Para acceder a la casa de abajo, hay que salir a la calle. Es la misma urbanización, pero tiene otra entrada. Con la misma bata y babuchas, pero con los pelos un poco más alborotados, toqué todos los porteros como una niña haciendo travesuras. Algún vecino se apiadó de mi desespero y me permitió entrar al recinto. 

Mi gato huyendo

Toqué el timbre. Nada. Otra vez. Nada. Se me pegó el dedo. La señora que se encontraba en la vivienda contigua, sacó la cabeza por la ventana y me advirtió que esa casa era un AirBnb. Ella sugirió intentar llamar al gato desde su patio. En efecto, lo vi: se escondía debajo de una hamaca; estaba asustado, pero vivo. Y no se podía saltar el muro, aunque me lastimé las manos en mi intento por convertirme en Sierra Blair-Coyle. Sí o sí había que coger al gato a través del AirBnb, donde parecía no haber nadie… Hasta que lo vi. 

Pedazo tío. 

Rubio de ojos azules, rollo surfero. Sin camiseta, pude descubrir que en su abdomen se podía rallar queso. Me habló en alemán y a mí me sonó a música celestial, sin tener ni puta idea de lo que me estaba diciendo. Con mi bata, en babuchas, despelucada y las manos ensangrentadas, hablé con el guiri con mi inglés del instituto. Pidió disculpas por no haber abierto la puerta antes, pero me contó que se había metido una gran farra con el resto de colegas la noche anterior y todos dormían. 

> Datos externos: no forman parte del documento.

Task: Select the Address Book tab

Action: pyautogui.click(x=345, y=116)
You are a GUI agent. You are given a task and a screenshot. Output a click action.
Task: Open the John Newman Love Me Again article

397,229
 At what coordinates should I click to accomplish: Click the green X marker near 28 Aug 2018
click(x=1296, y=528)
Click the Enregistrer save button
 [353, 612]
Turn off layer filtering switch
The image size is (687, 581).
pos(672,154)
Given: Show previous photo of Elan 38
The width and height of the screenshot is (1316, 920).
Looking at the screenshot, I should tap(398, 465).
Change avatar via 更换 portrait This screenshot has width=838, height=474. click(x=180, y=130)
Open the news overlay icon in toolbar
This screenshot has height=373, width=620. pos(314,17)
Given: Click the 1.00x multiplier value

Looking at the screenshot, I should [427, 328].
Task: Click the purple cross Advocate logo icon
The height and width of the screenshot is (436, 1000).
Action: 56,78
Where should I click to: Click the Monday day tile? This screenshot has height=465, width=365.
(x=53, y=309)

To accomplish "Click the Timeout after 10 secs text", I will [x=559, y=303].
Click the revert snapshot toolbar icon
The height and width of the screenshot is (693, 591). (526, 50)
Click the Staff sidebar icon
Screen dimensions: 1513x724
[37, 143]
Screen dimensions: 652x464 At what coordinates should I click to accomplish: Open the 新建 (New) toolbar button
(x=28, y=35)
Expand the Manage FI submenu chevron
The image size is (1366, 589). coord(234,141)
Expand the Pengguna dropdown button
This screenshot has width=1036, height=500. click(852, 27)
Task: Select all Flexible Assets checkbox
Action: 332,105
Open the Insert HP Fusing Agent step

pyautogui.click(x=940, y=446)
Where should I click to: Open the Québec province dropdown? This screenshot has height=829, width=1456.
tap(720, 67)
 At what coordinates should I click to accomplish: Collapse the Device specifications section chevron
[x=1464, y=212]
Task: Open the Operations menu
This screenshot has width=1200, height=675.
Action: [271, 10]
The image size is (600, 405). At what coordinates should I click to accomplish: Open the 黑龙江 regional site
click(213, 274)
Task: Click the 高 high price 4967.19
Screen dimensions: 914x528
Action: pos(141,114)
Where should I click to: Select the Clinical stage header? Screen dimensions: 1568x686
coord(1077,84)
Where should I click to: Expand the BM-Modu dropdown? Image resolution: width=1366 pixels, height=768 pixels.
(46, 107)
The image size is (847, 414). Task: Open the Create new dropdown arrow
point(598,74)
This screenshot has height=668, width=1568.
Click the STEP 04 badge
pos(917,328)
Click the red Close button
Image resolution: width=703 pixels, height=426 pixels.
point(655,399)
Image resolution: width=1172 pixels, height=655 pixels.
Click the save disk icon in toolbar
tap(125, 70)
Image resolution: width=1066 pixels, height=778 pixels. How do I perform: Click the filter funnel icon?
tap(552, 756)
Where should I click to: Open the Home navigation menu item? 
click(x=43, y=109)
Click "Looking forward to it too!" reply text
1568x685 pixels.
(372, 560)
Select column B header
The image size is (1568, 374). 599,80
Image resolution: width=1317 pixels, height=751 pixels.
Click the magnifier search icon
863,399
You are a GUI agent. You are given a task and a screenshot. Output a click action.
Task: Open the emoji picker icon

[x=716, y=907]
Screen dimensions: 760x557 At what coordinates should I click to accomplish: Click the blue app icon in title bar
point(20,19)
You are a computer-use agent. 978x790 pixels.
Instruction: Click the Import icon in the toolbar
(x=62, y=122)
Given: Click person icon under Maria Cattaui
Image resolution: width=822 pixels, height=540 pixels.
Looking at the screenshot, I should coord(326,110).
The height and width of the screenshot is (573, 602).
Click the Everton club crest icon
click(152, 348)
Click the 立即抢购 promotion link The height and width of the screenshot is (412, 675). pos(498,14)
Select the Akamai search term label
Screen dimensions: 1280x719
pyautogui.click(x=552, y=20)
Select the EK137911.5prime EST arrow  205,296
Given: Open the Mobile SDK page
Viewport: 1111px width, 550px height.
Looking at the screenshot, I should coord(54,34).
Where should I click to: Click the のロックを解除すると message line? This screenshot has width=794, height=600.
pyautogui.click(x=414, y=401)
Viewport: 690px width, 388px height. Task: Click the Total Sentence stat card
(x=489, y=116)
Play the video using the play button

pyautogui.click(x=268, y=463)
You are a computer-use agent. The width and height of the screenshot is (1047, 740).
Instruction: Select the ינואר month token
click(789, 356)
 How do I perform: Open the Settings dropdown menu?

“Vale. Ok, pero dame a mi gato”, pensé. En el interior, parecía que había pasado un huracán. El chaval, apurado, se puso a recoger al ritmo de “So sorry”. Pasé al jardín y, por fin, recuperé al gato. 

¿Y bien? ¿Ahora qué? 

El gato solo pensaba en volver a huir. Me arañaba y se escurría, por lo que no me pareció buena idea salir a la calle con él en brazos. Mi amigo el guiri me ofreció encerrarlo en el baño para que yo pudiese ir a buscar un transportín. Además de guapo, listo; incluso de resaca. 

Dejé al gato y regresé a mi casa. Sin tanta prisa, me arreglé un poco y cogí unas chocolatinas de que me sobraron de Halloween (estábamos en febrero) y algunos paquetes de galletas, zumo y café. De vuelta al AirBnb, invité al alemán a desayunar. 

Desayuno con postre. 

Entre galleta y croissant, un Mars caducado y café evolucionado en carajillo, el tonteo fue creciendo. Jugamos la carta del gato: abrimos el baño y lo dejamos libre. Acabó debajo de la cama de mi colega el alemán. Entré al dormitorio con la excusa de cogerlo, pero no salí en las siguientes horas. En un abrir y cerrar de ojos, tenía la cara del alemán entre las piernas. 

Desde su ventana, se veía mi jardín. En el tendedero, mis calcetines desparejados tendidos. Dios bendiga a los días de colada.